For scalar maximum distance separable (MDS) codes, the conventional repair schemes that achieve the cut-set bound with equality for the single-node repair have been proven to require a super-exponential sub-packetization level.As is well known, such an extremely high level severely limits the practical deployment of MDS codes.To address this challenge, we introduce a partial-exclusion (PE) repair scheme for scalar linear codes.In the proposed PE repair framework, each node is associated with an exclusion set.The cardinality of the exclusion set is called the flexibility of the node.The maximum value of flexibility over all nodes defines the \textit{flexibility} of the PE repair scheme. Notably, the conventional repair scheme is the special case of PE repair scheme where the flexibility is 1. Under the PE repair framework, for any valid flexibility, we establish a lower bound on the sub-packetization level of MDS codes that meet the cut-set bound with equality for single-node repair. To realize MDS codes attaining the cut-set bound under the PE repair framework, we propose two generic constructions of Reed-Solomon (RS) codes. Moreover, we demonstrate that for a sufficiently large flexibility, the sub-packetization level of our constructions is strictly lower than the known lower bound established for the conventional repair schemes.This implies that, from the perspective of sub-packetization level, our constructions outperform all existing and potential constructions designed for conventional repair schemes. Finally, we implement the repair process for these codes as executable Magma programs, thereby exhibiting the practical efficiency of our constructions.

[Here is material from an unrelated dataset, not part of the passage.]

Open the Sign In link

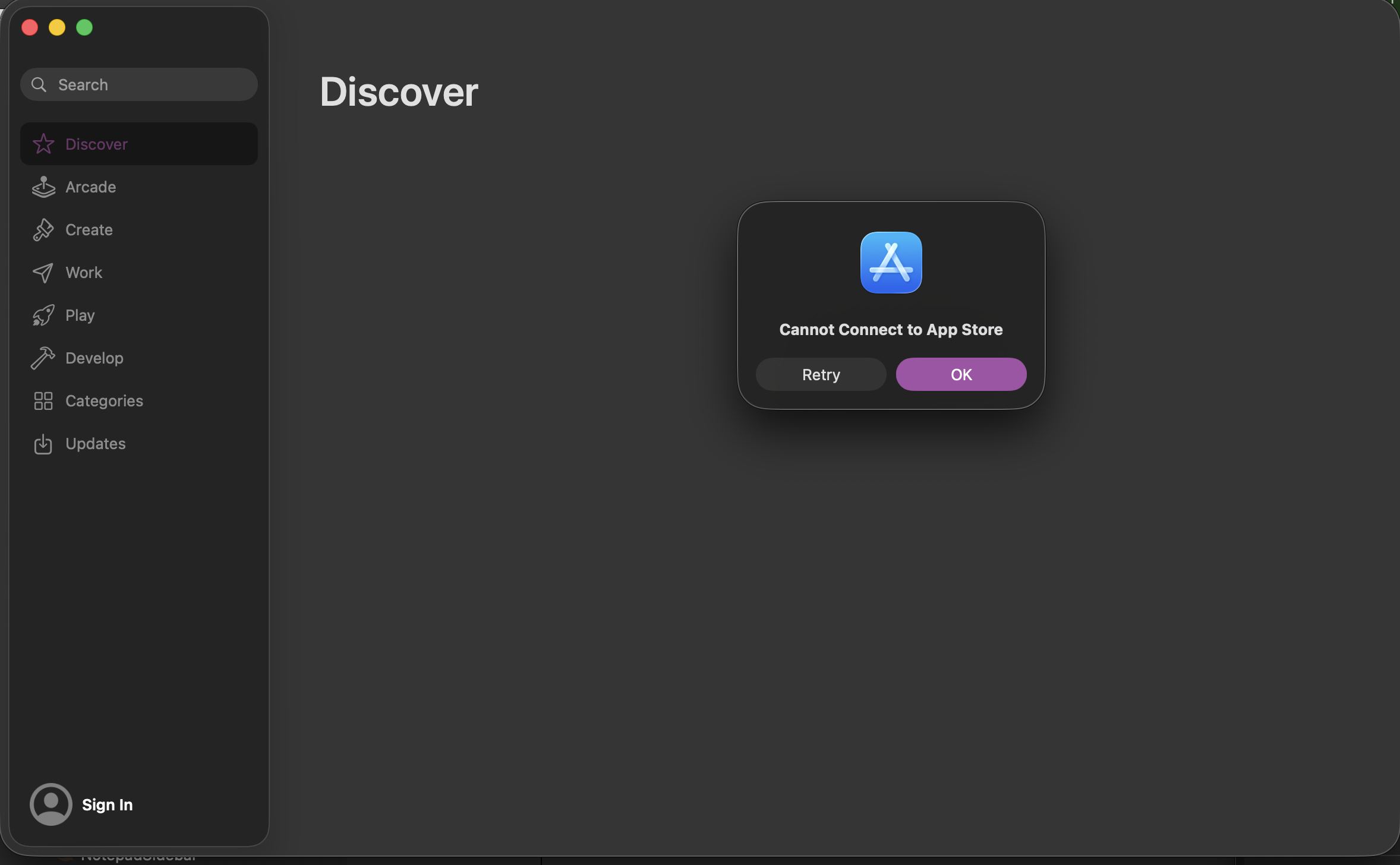coord(108,804)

翻译：对于标量最大距离可分（MDS）码，已知实现单节点修复割集界等号的传统修复方案已被证明需要超指数级的子分组化水平。众所周知，这种极高的水平严重限制了MDS码的实际部署。为应对这一挑战，我们针对标量线性码提出了一种部分排除（PE）修复方案。在所提出的PE修复框架中，每个节点关联一个排除集。排除集的基数称为节点的灵活性。所有节点灵活性的最大值定义为PE修复方案的\textit{灵活性}。值得注意的是，传统修复方案是灵活性为1的PE修复方案的特例。在PE修复框架下，对于任意有效灵活性，我们建立了满足单节点修复割集界等号的MDS码子分组化水平的下界。为实现PE修复框架下达到割集界的MDS码，我们提出了两种Reed-Solomon（RS）码的通用构造。此外，我们证明对于足够大的灵活性，我们构造的子分组化水平严格低于传统修复方案已知下界。这意味着，从子分组化水平的角度看，我们的构造优于所有为传统修复方案设计的现有及潜在构造。最后，我们将这些码的修复过程实现为可执行的Magma程序，从而展示了我们构造的实际效率。